— Вы увлеклись, Фройнштаг.
— Когда речь заходит о Скорцени, я всегда безнадежно увлекаюсь.
— А ведь я ожидал услышать от вас имя совершенно иного человека, того, кто займет мое место в вашей постели.
— Оно вам ничего не скажет, адмирал, мало того, оно вам вообще ни к чему.
— А ревности.
— То, что будет происходить в моей постели после вас, доктор Брэд, недостойно ни ревности, ни осуждения. Так уж повелось, что половые отношения я привыкла четко разделять на три категории: секс в порыве любви, секс по супружеской обязанности, и сугубо физиологический секс, к которому понуждает наша с вами сексуальная природа.
«Знать бы, в какой категории выпало обитать мне! — подумалось адмиралу — Впрочем, что тут сомневаться? Всякий раз причисляй себя к физиологическому разряду — и никогда не ошибешься».
— Тот, кто придет вам на смену, мой храбрый адмирал, будет мужчиной на одну ночь, жертвой гнусной женской физиологии.
«Знала бы эта женщина, как мне хочется оказаться на месте любого из этих «физиологических мужчин»! — с тоской подумалось адмиралу. И уже сейчас тоска эта была откровенно… физиологической.
* * *
— Вы утверждали, Фройнштаг, что успели побывать в тех местах, где расположено мое ранчо.
— Почему только «утверждала»? Я была там. — Понравилось?
По-моему, вы уже спрашивали об этом, — беззаботно напомнила ему Фройнштаг. — Правда, называл ты это строение отшельника «виллой», насколько мне помнится. Что с твоей стороны было очень смело, — почти саркастически заметила она.
И адмирал почти с горечью сказал себе: «Господи, а ведь она расстается со мной без какого-либо сожаления! Словно ничего и не было. Разве что действительно ничего не было? — И тут же попытался пристыдить себя: — Что ты разнылся, как оплакивающий первую любовь студентик?!» А вслух произнес:
— Потому и спрашивал. Очень хотелось, чтобы ранчо понравилось вам.
— Ранчо как ранчо.

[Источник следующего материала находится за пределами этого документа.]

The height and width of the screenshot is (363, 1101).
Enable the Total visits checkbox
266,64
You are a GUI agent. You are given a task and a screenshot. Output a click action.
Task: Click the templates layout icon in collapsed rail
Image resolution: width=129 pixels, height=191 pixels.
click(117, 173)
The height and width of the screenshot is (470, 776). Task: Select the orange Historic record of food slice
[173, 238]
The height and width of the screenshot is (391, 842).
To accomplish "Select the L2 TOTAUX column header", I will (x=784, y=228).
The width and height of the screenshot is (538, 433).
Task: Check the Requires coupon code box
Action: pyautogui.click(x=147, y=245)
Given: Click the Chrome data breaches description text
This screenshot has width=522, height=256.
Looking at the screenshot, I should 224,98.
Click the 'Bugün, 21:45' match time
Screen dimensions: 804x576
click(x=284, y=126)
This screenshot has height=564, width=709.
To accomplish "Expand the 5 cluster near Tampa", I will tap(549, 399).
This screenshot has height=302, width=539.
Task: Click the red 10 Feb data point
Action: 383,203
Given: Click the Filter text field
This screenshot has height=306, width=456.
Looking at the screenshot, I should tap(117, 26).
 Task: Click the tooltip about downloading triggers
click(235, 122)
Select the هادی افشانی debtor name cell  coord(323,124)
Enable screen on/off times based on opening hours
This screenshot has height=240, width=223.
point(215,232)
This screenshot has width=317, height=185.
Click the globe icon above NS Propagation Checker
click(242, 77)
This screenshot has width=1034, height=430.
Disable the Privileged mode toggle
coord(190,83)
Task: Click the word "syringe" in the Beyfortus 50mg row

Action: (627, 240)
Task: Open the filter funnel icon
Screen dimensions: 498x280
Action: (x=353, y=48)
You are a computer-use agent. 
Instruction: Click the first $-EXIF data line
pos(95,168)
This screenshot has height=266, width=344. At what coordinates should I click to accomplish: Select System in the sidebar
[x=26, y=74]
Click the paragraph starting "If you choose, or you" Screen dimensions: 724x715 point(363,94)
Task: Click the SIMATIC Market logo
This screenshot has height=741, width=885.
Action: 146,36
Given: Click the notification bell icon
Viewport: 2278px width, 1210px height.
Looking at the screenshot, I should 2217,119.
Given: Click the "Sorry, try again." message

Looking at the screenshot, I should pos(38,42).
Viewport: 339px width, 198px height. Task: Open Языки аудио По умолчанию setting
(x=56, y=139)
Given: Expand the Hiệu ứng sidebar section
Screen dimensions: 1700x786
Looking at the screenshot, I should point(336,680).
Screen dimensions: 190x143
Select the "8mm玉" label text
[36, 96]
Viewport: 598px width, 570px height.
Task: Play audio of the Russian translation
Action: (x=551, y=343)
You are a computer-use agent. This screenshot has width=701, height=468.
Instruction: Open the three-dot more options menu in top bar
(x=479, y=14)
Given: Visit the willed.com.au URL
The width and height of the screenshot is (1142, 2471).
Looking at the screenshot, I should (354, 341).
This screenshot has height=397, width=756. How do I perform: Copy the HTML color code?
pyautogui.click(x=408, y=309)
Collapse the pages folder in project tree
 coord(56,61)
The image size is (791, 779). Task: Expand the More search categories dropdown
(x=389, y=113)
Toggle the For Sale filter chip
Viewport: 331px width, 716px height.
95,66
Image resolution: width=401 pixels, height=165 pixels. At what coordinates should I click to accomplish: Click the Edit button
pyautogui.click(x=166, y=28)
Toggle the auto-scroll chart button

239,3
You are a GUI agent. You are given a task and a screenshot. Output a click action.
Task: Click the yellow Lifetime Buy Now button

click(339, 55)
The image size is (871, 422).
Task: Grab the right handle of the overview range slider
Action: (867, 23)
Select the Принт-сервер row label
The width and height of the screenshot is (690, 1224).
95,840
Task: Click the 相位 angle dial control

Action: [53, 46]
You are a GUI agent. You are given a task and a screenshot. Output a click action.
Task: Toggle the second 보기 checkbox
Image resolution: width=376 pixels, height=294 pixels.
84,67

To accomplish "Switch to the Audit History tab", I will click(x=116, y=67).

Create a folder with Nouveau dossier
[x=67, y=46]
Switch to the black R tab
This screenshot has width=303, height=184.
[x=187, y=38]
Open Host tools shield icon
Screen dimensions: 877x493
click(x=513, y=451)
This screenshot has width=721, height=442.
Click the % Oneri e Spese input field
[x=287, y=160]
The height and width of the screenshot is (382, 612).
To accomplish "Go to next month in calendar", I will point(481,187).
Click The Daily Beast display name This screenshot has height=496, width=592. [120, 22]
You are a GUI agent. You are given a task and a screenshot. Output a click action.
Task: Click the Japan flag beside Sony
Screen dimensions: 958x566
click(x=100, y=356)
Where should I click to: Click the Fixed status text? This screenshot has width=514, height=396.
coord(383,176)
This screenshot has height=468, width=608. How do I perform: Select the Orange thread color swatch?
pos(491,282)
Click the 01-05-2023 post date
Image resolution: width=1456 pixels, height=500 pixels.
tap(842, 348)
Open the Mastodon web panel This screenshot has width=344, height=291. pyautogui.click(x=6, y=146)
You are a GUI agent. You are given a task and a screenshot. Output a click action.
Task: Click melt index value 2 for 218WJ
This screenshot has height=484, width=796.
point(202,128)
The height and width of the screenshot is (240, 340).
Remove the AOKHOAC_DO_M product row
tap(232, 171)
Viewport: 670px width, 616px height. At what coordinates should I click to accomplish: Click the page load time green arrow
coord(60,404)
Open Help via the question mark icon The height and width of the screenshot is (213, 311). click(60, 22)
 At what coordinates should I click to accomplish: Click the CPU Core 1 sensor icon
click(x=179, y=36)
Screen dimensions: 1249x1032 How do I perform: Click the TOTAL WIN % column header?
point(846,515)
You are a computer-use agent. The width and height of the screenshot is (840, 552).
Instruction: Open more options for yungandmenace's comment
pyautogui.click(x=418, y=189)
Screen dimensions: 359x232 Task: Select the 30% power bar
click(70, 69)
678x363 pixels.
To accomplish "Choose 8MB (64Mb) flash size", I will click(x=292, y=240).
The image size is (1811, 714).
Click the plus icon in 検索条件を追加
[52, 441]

Без особых притязаний, но и без какой-либо фантазии, даже ковбойской, — послышался ее приглушенный водной струей голос.
Лилия не видела, что в это время Брэд извлек из-за обложки записной книжки небольшую фотографию своего ранчо и с такой тоской ностальгически всматривался в него, словно прощался перед гибелью корабля. То, что происходило сейчас в отношениях с Фройнштаг, действительно напоминало гибель корабля, только в роли «Титаника» представал он сам.
— Но вы заметили, что ранчо стоит на косе, между океаном и озером?
— Над какой-то водной гладью, мало смахивающей на океан. Что она собой представляет, я так и не поняла.
— Как только вернусь, у ворот установлю якорь, а на мачте рядом с воротами повешу рынду.